Given task
Reproduce all of the items below word for word, changing nothing.

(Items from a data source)
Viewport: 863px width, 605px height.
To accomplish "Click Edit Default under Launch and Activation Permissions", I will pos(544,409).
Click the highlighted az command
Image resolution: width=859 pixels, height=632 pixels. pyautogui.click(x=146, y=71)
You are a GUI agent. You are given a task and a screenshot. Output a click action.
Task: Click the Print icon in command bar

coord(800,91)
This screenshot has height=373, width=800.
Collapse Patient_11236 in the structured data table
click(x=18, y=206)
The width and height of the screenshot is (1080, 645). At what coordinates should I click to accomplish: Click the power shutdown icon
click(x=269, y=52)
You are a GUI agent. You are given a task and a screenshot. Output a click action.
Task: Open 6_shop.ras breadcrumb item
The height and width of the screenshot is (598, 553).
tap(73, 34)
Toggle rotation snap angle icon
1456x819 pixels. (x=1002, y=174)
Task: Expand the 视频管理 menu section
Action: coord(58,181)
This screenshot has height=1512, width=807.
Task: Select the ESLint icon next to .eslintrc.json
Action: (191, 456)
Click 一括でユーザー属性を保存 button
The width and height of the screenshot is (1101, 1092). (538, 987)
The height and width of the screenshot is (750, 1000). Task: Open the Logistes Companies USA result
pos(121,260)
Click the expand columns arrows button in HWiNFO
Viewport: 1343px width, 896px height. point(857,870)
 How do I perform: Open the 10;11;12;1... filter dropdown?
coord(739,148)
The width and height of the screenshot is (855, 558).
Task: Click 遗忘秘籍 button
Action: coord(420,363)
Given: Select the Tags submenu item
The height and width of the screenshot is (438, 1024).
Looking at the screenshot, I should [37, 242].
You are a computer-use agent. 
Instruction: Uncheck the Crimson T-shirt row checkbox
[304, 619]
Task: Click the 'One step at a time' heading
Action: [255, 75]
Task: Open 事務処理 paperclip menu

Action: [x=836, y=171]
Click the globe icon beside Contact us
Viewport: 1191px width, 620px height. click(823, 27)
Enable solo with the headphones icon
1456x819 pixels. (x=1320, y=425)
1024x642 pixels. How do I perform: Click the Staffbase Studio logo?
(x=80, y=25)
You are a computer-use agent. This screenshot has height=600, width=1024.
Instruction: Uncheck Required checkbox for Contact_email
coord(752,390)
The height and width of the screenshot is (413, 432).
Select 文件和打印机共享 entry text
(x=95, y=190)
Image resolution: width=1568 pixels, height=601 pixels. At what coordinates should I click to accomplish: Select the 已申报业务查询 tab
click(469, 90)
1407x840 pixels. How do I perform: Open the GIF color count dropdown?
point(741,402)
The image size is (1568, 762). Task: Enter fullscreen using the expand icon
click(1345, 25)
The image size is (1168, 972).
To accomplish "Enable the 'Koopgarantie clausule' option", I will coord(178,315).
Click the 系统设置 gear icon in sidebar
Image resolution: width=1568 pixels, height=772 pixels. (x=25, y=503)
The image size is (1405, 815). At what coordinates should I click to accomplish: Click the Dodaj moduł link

The result
Viewport: 863px width, 605px height.
To accomplish "Click Edit Default under Launch and Activation Permissions", I will pos(544,409).
Click the highlighted az command
Image resolution: width=859 pixels, height=632 pixels. pyautogui.click(x=146, y=71)
You are a GUI agent. You are given a task and a screenshot. Output a click action.
Task: Click the Print icon in command bar

coord(800,91)
This screenshot has height=373, width=800.
Collapse Patient_11236 in the structured data table
click(x=18, y=206)
The width and height of the screenshot is (1080, 645). At what coordinates should I click to accomplish: Click the power shutdown icon
click(x=269, y=52)
You are a GUI agent. You are given a task and a screenshot. Output a click action.
Task: Open 6_shop.ras breadcrumb item
The height and width of the screenshot is (598, 553).
tap(73, 34)
Toggle rotation snap angle icon
1456x819 pixels. (x=1002, y=174)
Task: Expand the 视频管理 menu section
Action: coord(58,181)
This screenshot has height=1512, width=807.
Task: Select the ESLint icon next to .eslintrc.json
Action: (191, 456)
Click 一括でユーザー属性を保存 button
The width and height of the screenshot is (1101, 1092). (538, 987)
The height and width of the screenshot is (750, 1000). Task: Open the Logistes Companies USA result
pos(121,260)
Click the expand columns arrows button in HWiNFO
Viewport: 1343px width, 896px height. point(857,870)
 How do I perform: Open the 10;11;12;1... filter dropdown?
coord(739,148)
The width and height of the screenshot is (855, 558).
Task: Click 遗忘秘籍 button
Action: coord(420,363)
Given: Select the Tags submenu item
The height and width of the screenshot is (438, 1024).
Looking at the screenshot, I should [37, 242].
You are a computer-use agent. 
Instruction: Uncheck the Crimson T-shirt row checkbox
[304, 619]
Task: Click the 'One step at a time' heading
Action: [255, 75]
Task: Open 事務処理 paperclip menu

Action: [x=836, y=171]
Click the globe icon beside Contact us
Viewport: 1191px width, 620px height. click(823, 27)
Enable solo with the headphones icon
1456x819 pixels. (x=1320, y=425)
1024x642 pixels. How do I perform: Click the Staffbase Studio logo?
(x=80, y=25)
You are a computer-use agent. This screenshot has height=600, width=1024.
Instruction: Uncheck Required checkbox for Contact_email
coord(752,390)
The height and width of the screenshot is (413, 432).
Select 文件和打印机共享 entry text
(x=95, y=190)
Image resolution: width=1568 pixels, height=601 pixels. At what coordinates should I click to accomplish: Select the 已申报业务查询 tab
click(469, 90)
1407x840 pixels. How do I perform: Open the GIF color count dropdown?
point(741,402)
The image size is (1568, 762). Task: Enter fullscreen using the expand icon
click(1345, 25)
The image size is (1168, 972).
To accomplish "Enable the 'Koopgarantie clausule' option", I will coord(178,315).
Click the 系统设置 gear icon in sidebar
Image resolution: width=1568 pixels, height=772 pixels. (x=25, y=503)
The image size is (1405, 815). At what coordinates should I click to accomplish: Click the Dodaj moduł link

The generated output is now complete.